The railway through Takaanini was opened on 20 May 1875, as part of the Auckland and Mercer Railway, built by Brogden & Co, who extended it from Penrose. Steam trains would stop to take on water near the Papakura river between today’s Te Mahia and Takaanini stations. On 6 November 1908 the line became part of the North Island Main Trunk, with services reaching Wellington.

On 25 June 1913 a station at a place known as Lupton's Crossing, at 16 miles 73 chains, was approved. It was originally intended to call the station 'Glenora' after the nearby historic estate of Glenora Park. The station was opened in October 1913 as the Takanini railway station. Land for the station was donated by locals. In 1914 the Maru Land Company subdivided the 'Town of Takanini' around the station.

On 16 April 1915, a Post Office operated by Railways Department staff opened; it was removed from the station on 14 January 1920. In 1923 a proposal to add a ladies waiting room (12' x 10') with toilet (about 8' x 10') was approved. By this point the station building consisted of a store (12' x 10'), tablet room (15' x 10'), and public lobby (18' x 10').

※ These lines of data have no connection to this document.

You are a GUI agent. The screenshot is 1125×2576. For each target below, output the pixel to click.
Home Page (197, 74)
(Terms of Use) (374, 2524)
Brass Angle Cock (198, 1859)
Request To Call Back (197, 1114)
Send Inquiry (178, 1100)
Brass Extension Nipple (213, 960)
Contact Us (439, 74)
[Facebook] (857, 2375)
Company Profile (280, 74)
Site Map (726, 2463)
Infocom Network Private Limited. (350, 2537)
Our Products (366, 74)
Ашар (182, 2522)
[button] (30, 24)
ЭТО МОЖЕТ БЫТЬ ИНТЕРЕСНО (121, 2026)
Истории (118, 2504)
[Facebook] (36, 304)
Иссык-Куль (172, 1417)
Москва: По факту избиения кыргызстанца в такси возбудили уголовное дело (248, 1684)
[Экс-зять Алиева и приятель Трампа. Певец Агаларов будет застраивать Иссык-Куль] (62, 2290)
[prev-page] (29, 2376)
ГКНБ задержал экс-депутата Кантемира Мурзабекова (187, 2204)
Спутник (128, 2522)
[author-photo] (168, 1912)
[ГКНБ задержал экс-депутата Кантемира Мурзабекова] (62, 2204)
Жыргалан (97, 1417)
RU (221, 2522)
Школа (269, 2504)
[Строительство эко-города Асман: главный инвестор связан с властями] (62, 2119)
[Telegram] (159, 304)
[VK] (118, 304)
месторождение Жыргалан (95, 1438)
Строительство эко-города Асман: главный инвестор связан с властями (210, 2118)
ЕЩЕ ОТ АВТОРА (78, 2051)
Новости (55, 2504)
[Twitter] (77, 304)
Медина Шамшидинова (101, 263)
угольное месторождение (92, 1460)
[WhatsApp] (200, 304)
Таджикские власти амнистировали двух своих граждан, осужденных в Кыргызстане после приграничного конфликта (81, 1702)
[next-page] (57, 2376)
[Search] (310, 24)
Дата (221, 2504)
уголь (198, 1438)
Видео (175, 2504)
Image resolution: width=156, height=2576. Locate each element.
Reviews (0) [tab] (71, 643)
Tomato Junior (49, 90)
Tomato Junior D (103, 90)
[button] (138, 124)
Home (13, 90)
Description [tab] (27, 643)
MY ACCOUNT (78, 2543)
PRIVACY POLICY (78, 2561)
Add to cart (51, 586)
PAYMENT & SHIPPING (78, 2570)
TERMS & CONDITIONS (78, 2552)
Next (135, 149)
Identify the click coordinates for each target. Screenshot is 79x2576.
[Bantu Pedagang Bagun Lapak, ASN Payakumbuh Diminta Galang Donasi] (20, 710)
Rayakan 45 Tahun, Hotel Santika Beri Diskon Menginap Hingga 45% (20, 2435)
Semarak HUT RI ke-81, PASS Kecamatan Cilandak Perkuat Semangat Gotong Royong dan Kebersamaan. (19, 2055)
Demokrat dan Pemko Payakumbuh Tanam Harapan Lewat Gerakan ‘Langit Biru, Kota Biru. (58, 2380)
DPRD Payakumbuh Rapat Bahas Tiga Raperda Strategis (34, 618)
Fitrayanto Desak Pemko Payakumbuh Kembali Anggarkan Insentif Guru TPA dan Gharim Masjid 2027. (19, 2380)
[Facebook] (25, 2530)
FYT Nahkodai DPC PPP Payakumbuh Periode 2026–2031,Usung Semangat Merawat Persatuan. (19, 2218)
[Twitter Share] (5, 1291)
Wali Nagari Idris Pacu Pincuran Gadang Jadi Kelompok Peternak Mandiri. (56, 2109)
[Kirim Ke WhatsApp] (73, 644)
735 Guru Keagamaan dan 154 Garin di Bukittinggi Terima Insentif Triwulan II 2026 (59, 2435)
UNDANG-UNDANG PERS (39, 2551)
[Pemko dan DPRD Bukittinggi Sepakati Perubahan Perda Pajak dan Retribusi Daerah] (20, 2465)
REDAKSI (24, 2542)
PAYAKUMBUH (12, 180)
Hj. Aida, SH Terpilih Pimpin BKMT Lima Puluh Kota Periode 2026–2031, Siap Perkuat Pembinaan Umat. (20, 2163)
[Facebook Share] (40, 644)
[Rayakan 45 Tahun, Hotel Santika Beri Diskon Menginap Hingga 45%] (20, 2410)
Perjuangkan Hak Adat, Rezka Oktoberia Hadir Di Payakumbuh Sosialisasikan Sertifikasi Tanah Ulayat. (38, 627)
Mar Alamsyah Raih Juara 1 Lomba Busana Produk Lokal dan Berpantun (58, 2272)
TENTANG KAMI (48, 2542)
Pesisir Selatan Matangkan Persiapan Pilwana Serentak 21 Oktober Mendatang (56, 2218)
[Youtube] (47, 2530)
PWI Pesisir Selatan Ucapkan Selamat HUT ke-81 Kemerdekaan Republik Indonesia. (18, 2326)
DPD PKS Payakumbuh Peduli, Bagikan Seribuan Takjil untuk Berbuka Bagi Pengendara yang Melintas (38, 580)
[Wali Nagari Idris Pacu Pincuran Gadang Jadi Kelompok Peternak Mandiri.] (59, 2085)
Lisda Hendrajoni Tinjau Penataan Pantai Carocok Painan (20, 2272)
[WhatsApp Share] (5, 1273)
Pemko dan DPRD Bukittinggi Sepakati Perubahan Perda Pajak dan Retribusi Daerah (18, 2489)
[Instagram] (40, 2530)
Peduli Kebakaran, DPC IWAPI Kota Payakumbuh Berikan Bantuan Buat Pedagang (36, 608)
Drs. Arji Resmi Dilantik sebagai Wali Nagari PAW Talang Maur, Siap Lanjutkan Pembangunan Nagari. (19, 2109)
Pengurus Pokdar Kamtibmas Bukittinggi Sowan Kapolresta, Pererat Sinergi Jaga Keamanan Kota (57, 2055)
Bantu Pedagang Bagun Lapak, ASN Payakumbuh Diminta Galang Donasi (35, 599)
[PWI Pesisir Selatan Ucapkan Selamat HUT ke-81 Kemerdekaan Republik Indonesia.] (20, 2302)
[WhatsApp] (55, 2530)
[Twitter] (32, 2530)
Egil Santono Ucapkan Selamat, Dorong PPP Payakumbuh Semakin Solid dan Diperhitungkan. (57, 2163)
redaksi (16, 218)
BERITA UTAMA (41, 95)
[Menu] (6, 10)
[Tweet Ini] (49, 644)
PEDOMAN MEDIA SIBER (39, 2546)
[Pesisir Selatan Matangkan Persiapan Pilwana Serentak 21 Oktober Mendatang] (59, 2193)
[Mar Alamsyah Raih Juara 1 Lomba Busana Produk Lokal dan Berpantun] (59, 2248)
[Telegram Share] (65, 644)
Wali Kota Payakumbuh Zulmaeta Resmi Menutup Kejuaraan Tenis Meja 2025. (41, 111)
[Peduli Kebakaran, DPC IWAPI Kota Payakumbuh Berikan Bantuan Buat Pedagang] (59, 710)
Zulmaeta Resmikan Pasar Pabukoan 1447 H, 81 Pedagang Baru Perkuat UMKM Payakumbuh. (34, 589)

On 6 August 1923 a proposal to add a goods shed was approved. Later a 20' x 30' shed was built.

Duplication of the tracks between Papatoetoe and Papakura started in 1929 as an employment relief scheme On 29 March 1931 the second track between Papatoetoe and Papakura opened. In 1931 a wooden footbridge with three sets of stairs connecting the island platform with Maru Road and Station Road was constructed (Bridge No 340 NIMT.)

The name of the station has long been controversial. In 1930, at the request of the Akarana Maori Association, the Honorary Geographic Advisory Board recommended changing the spelling of the station to Takaanini. This decision was gazetted as official in 1948. However, the use of Takanini remained almost universal, and in 1950 became the official spelling once more.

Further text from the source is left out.